START INFORMATION SUPPLIED
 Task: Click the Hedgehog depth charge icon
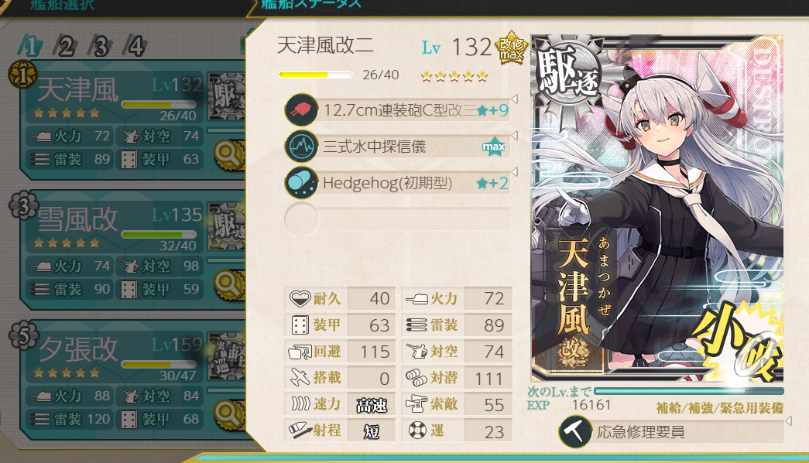pyautogui.click(x=301, y=183)
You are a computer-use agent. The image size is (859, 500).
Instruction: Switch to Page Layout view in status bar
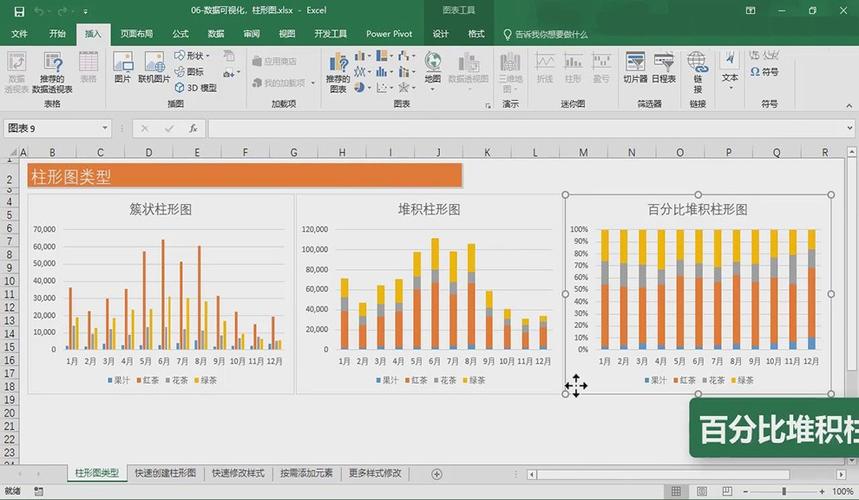coord(702,491)
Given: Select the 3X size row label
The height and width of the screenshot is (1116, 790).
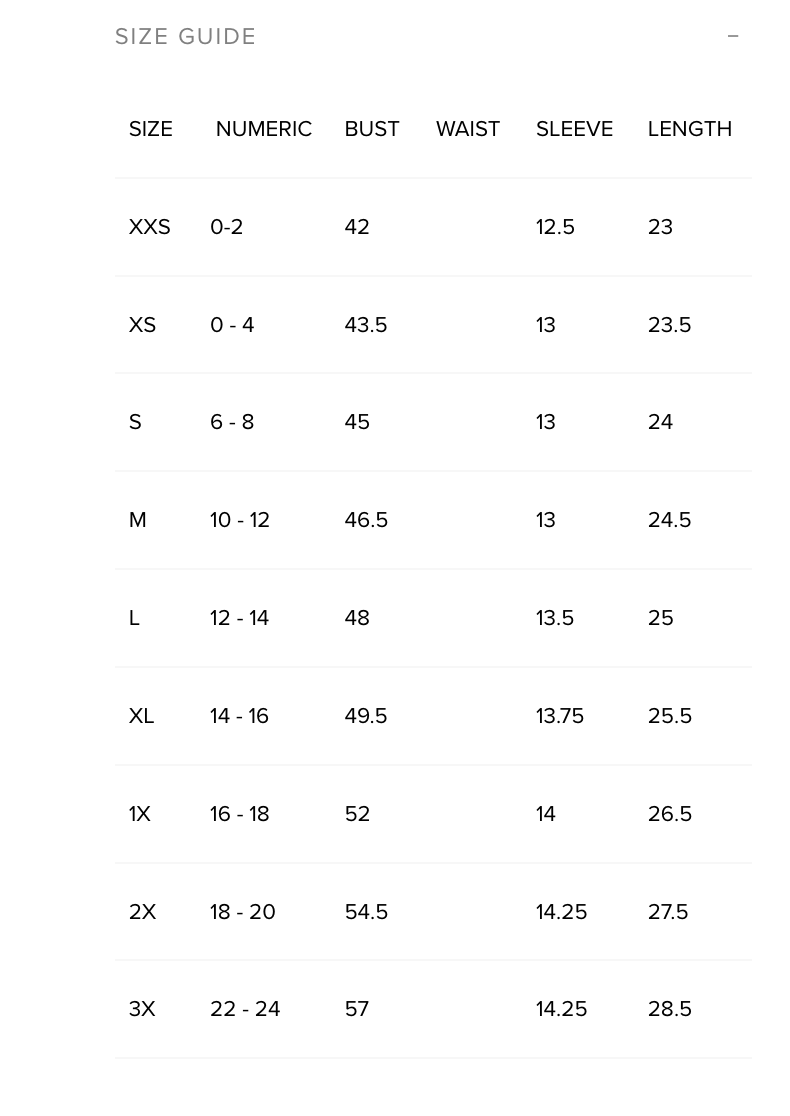Looking at the screenshot, I should pos(142,1009).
END INFORMATION SUPPLIED
◆ AIM OF THE TASK ◆
Work out how many lines in the entries contain "size" and give that number alone.

◆ SOLVED EXERCISE ◆
2